If everyone uses the same risk model, is it still useful?

Posted by Ivan Maddox on Apr 4, 2018 8:03:01 AM

One of the recurrent themes of this blog is to explore the usefulness and limitations of risk models. This post explores the implications of the widespread — in some cases, universal — use of these models. Is there a limit to a model’s usefulness if everyone is using it? How can a model’s limitations be overcome?

When a peril is well modeled, and that model is comprehensively applied throughout a market by both the carriers and re-insurers, it becomes very difficult to differentiate coverage because everyone has priced the risk similarly. The implications of this blanket usage begin to manifest when nothing happens for a while; i.e., when no significant catastrophe fulfills the model’s predictions.
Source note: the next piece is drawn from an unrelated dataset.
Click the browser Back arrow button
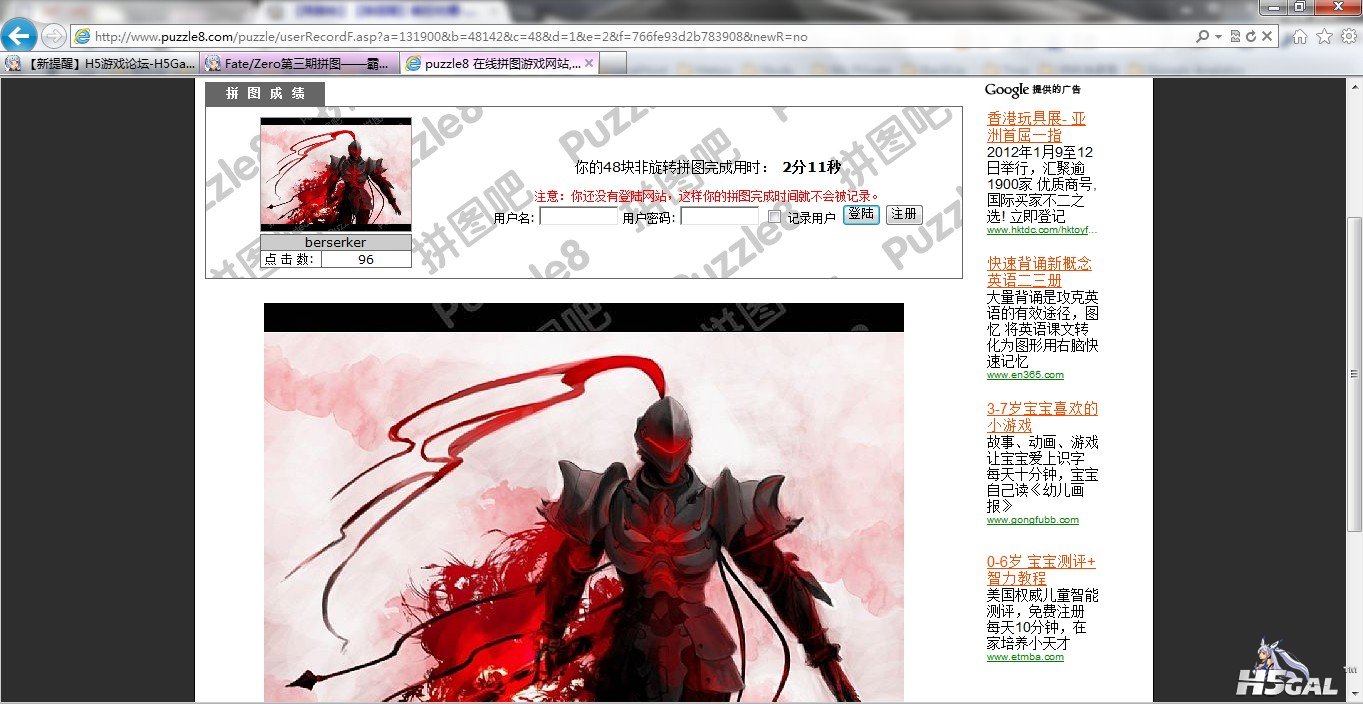 [x=18, y=36]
The capacity to cover the expected loss is collected by everyone, and with no claims to release the capital, the market gets soft. Competition becomes tighter, and it becomes necessary to look for new markets, or entirely new activities, to maintain a constant level of premium.

This recent article from Intelligent Insurer explores this phenomenon in the current reinsurance market. The big boys are moving to specialty reinsurance and even primary insurance amid a very soft market. Naïve capital accumulates and the only outlet is a catastrophe that is unexpected — i.e., unmodeled – to release the excess capacity through claims that exceed predictions.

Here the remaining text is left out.